Last week, TechCrunch was inspired to republish the entire list of its staff email addresses after a company began offering access for $9 a month to a database of tech writers’ contact details. Its point was that those addresses are easy to find for free and sending out mass emails will do you no good anyhow.
Reporters are deluged with emails on a daily basis and their eyes are attuned to skim over impersonal, scattergun spam approaches. Services that will send your press release out to thousands of journalists promise that your pitch will be seen by them but they can’t guarantee that it will actually be read. To achieve that you’ve got to be targeted and have a story worth telling.
Doing your research is key. Find out which writers are covering your sector and read what they’ve been writing recently. Understanding their particular interests will allow you to craft a much more effective approach.
Keeping your emails short and sweet is also really important – the longer your spiel, the less likely it is the journalist will get beyond the first line. If you don’t grab them with a clear and meaningful subject line, they won’t even get that far.
Laying out your email well will also give you a distinct advantage. Don’t send your information as an attachment. Put the key information in the body of the email and get to the point quickly. Use bullet points to make the content even more digestible and ensure obvious information like your web address and contact details are included.
Buzz words and hyperbole are a sure-fire way to turn off a jaded hack. Just as beauty is in the eye of the beholder, you should let other people decide whether your company is a “game changer”, “revolutionary” or “disruptive”.
Those terms get thrown around so much they’ve practically lost all meaning anyway. If you’ve got a great product or service, the idea can be sold in simple and direct terms.
Above all, a good pitch will tell a story in a way that appeals to that particular journalist.
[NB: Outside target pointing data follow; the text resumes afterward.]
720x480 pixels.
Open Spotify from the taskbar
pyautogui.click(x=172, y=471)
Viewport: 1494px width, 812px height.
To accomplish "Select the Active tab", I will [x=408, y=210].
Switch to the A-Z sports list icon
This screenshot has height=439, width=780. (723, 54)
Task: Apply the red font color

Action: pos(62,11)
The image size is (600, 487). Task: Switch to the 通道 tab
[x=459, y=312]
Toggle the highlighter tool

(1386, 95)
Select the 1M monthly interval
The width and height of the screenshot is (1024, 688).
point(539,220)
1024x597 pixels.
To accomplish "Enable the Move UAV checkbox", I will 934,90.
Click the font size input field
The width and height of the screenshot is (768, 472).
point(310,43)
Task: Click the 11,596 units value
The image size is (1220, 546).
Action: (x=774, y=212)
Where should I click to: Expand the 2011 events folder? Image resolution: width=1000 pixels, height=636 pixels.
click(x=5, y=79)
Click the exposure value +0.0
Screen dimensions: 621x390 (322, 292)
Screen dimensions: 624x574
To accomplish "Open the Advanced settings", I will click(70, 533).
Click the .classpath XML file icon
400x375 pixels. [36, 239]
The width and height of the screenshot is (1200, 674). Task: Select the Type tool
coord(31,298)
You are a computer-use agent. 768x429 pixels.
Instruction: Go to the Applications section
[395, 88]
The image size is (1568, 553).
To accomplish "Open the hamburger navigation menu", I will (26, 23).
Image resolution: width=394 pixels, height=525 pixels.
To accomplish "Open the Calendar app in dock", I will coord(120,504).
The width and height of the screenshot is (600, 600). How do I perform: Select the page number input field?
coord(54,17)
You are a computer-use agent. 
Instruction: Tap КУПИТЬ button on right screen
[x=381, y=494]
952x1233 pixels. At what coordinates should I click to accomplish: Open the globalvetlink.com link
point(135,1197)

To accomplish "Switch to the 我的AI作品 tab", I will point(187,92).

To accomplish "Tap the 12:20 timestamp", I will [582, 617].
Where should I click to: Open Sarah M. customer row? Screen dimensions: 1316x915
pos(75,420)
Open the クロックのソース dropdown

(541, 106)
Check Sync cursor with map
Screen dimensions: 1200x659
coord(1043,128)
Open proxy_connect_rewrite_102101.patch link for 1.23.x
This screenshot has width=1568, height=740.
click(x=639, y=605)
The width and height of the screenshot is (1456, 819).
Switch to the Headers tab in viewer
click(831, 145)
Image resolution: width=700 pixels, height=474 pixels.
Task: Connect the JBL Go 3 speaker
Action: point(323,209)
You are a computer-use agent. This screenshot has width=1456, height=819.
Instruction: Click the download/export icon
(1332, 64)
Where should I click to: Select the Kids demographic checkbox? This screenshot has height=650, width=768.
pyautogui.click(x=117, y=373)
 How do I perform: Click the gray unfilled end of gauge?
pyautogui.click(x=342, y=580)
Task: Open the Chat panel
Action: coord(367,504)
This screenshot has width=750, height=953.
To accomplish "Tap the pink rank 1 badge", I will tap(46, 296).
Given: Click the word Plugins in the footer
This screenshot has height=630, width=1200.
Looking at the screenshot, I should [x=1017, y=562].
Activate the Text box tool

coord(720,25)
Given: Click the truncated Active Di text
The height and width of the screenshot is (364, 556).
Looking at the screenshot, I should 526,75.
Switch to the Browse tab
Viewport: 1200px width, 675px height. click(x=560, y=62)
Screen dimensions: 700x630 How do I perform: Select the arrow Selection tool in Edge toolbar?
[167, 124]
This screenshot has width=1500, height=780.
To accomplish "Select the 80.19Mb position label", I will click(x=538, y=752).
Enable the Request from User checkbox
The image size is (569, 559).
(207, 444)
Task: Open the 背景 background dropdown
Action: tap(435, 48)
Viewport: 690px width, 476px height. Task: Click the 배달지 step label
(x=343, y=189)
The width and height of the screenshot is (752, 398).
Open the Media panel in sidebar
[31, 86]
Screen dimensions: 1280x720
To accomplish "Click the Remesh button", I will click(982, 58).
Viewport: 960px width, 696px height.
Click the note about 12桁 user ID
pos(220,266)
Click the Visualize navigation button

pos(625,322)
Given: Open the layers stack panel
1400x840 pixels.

If your email seems generic and bland, it’s never going to get their interest. Conversely, gimmicky approaches will make serious writers doubt you from the get-go.
If your pitch isn’t timely, it’ll also be headed for the trash bin. You need to show why your story fits into the picture right now, rather than in 6 months. Why does what you have to say matter today?
It takes two
Of course, the best way to get your company written about is to build relationships with the press. Get out to events and introduce yourself to journalists there. Have your elevator pitch prepared but be human first.
Bombarding journalists with information in person is just another way you can turn them off your company. Make your approach concise and intriguing and it’s likely they’ll ask for more.
Stick to the advice above though and only email specific people if you’ve got something to tell them that fits their beat. In the end, time spent on mass emails is wasted time.